**What you have to do**
Please answer these questions using the thesis abstract below:
(a) Mutations in which gene cause SMA?
(b) Which compound did the C. elegans screen highlight?
(c) Which pathways did the work with Gars mutant mice and Drosophila implicate in CMT2D/dSMAV?

(Source document)

Model systems for exploring new therapeutic interventions and disease mechanisms in spinal muscular atrophies (SMAs)

Sleigh, James Nicholas January 2012 (has links)
Spinal muscular atrophy (SMA) and Charcot-Marie-Tooth disease type 2D (CMT2D)/distal SMA type V (dSMAV) are two incurable neuromuscular disorders that predominantly manifest during childhood and adolescence. Both conditions are caused by mutations in widely and constitutively expressed genes that encode proteins with essential housekeeping functions, yet display specific lower motor neuron pathology. SMA results from recessive inactivating mutations in the survival motor neuron 1 (SMN1) gene, while CMT2D/dSMAV manifests due to dominant point mutations in the glycyl-tRNA synthetase (GlyRS) gene, GARS. Using a number of different model systems, ranging from Caenorhabditis elegans to the mouse, this thesis aimed to identify potential novel therapeutic compounds for SMA, and to increase our understanding of the mechanisms underlying both diseases. I characterised a novel C. elegans allele, which possesses a point mutation in the worm SMN1 orthologue, smn-1, and showed its potential for large-scale screening by highlighting 4-aminopyridine in a screen for compounds able to improve the mutant motility defect. Previously, the gene encoding three isoforms of chondrolectin (Chodl) was shown to be alternatively spliced in the spinal cord of SMA mice before disease onset. I performed functional analyses of the three isoforms in neuronal cells with experimentally reduced Smn levels, and determined that the dysregulation of Chodl likely reflects a combination of compensatory mechanism and contributor to pathology, rather than mis-splicing. Finally, working with two Gars mutant mice and a new Drosophila model, I have implicated semaphorin-plexin pathways and axonal guidance in the GlyRS toxic gain-of-function disease mechanism of CMT2D/dSMAV.

(End Source document)
(Data)

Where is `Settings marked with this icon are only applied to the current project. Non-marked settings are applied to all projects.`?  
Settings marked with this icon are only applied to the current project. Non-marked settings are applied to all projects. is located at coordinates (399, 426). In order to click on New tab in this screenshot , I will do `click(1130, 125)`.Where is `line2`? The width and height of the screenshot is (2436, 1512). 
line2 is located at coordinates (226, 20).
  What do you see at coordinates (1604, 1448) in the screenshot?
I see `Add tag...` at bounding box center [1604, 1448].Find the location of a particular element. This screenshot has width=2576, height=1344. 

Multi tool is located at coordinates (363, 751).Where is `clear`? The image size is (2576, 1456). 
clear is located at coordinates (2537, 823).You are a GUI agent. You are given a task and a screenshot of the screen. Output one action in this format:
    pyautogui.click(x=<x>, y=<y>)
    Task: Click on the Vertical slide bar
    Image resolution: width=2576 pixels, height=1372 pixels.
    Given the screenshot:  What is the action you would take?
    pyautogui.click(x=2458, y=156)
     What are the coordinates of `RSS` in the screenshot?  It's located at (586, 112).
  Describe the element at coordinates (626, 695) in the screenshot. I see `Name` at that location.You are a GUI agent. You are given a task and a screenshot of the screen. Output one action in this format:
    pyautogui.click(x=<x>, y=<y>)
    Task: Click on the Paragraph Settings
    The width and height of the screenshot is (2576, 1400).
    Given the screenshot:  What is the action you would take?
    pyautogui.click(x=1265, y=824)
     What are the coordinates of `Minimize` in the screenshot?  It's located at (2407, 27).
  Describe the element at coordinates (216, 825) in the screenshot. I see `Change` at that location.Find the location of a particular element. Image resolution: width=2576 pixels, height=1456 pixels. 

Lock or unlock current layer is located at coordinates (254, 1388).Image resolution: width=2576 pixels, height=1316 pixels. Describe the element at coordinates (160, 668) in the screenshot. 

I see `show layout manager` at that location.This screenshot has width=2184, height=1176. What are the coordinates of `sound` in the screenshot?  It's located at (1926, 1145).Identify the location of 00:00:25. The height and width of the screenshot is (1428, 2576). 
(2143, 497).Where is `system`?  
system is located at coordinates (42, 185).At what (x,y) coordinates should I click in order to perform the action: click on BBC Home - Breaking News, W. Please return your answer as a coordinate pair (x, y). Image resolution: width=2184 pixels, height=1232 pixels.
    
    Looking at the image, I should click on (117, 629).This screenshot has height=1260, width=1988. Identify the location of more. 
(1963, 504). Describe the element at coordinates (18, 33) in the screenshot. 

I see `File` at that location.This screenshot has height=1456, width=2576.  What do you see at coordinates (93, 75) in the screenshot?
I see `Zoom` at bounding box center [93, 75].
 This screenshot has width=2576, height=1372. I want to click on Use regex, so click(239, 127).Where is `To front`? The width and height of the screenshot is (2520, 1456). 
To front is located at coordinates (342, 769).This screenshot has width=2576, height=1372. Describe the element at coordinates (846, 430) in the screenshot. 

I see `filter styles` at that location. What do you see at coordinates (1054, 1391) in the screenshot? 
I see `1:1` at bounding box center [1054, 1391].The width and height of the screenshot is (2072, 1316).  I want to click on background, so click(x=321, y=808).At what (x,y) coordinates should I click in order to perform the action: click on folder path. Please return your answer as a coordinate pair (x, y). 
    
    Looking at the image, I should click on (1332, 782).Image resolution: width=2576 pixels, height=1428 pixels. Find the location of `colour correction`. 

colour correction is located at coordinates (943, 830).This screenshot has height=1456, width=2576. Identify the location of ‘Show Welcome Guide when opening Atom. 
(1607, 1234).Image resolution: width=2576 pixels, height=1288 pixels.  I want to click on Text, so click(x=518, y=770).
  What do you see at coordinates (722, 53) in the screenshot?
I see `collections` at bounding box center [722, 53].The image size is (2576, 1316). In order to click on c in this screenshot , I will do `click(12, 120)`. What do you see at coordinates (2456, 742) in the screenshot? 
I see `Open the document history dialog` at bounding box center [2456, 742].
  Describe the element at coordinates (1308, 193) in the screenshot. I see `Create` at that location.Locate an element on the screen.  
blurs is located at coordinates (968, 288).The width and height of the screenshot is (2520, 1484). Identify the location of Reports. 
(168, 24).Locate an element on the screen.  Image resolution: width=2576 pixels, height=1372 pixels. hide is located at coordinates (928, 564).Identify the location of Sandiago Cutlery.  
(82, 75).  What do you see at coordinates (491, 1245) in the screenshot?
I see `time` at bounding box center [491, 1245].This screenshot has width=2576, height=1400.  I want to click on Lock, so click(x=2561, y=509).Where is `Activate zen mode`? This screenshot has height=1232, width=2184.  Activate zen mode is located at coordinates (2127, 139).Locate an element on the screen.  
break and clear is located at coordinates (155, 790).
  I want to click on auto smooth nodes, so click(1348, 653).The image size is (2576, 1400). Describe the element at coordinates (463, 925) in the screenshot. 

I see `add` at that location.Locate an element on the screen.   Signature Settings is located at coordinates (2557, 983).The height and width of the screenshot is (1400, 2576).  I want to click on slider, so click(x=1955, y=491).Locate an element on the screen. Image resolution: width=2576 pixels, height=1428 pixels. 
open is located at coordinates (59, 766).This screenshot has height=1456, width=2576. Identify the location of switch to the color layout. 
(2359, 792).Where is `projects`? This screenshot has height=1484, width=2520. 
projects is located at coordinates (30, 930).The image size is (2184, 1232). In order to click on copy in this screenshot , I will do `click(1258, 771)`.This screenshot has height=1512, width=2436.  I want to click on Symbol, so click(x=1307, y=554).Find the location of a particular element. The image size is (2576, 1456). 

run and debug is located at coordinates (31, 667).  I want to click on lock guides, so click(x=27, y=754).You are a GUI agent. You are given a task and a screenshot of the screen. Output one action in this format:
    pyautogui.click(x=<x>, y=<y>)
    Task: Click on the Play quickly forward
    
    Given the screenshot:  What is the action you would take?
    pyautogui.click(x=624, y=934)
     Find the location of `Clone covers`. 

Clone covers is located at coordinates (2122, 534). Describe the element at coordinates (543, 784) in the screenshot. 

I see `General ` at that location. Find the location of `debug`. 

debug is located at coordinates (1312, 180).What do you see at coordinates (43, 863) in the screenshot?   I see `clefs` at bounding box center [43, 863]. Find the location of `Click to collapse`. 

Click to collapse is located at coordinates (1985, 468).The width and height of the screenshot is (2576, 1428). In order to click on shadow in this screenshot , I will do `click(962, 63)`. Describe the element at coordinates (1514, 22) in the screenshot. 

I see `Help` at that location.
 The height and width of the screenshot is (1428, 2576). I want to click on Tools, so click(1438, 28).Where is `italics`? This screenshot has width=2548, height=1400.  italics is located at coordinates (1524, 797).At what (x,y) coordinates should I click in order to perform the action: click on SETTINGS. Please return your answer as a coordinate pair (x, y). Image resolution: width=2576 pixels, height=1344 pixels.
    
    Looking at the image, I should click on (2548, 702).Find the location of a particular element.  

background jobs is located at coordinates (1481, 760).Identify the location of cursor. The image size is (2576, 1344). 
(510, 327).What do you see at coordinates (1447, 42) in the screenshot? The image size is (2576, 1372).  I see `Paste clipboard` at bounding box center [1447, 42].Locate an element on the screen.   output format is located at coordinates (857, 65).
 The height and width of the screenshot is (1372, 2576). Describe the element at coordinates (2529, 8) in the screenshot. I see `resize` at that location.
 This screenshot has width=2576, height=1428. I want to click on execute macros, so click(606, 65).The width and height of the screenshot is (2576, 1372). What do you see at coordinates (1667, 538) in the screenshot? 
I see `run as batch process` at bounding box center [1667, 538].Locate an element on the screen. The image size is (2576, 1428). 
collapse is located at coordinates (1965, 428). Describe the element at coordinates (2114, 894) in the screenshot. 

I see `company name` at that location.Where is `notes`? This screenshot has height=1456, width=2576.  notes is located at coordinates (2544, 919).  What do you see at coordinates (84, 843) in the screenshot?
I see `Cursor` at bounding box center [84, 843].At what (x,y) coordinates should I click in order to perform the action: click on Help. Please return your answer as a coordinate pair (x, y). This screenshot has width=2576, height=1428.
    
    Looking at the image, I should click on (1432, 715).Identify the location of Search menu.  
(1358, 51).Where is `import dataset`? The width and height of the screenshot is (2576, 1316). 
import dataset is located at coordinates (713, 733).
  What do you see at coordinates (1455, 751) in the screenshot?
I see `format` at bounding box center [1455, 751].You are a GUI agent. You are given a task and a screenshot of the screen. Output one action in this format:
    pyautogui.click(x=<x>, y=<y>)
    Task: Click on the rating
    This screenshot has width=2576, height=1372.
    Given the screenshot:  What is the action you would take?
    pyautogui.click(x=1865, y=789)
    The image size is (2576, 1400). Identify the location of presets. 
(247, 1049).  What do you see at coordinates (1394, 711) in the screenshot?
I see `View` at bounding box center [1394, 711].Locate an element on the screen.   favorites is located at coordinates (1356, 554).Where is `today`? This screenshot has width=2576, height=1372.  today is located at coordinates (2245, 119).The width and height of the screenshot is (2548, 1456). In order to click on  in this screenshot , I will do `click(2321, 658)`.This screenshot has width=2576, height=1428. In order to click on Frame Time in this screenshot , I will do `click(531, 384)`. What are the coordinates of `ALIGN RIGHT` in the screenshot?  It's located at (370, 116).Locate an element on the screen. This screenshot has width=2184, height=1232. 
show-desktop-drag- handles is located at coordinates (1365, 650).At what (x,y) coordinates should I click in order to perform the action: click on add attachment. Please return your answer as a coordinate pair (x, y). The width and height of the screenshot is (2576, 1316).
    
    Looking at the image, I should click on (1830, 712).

(End Data)

**Output of the task**
(a) The survival motor neuron 1 (SMN1) gene, through recessive inactivating mutations.
(b) 4-aminopyridine.
(c) Semaphorin-plexin pathways, along with axonal guidance.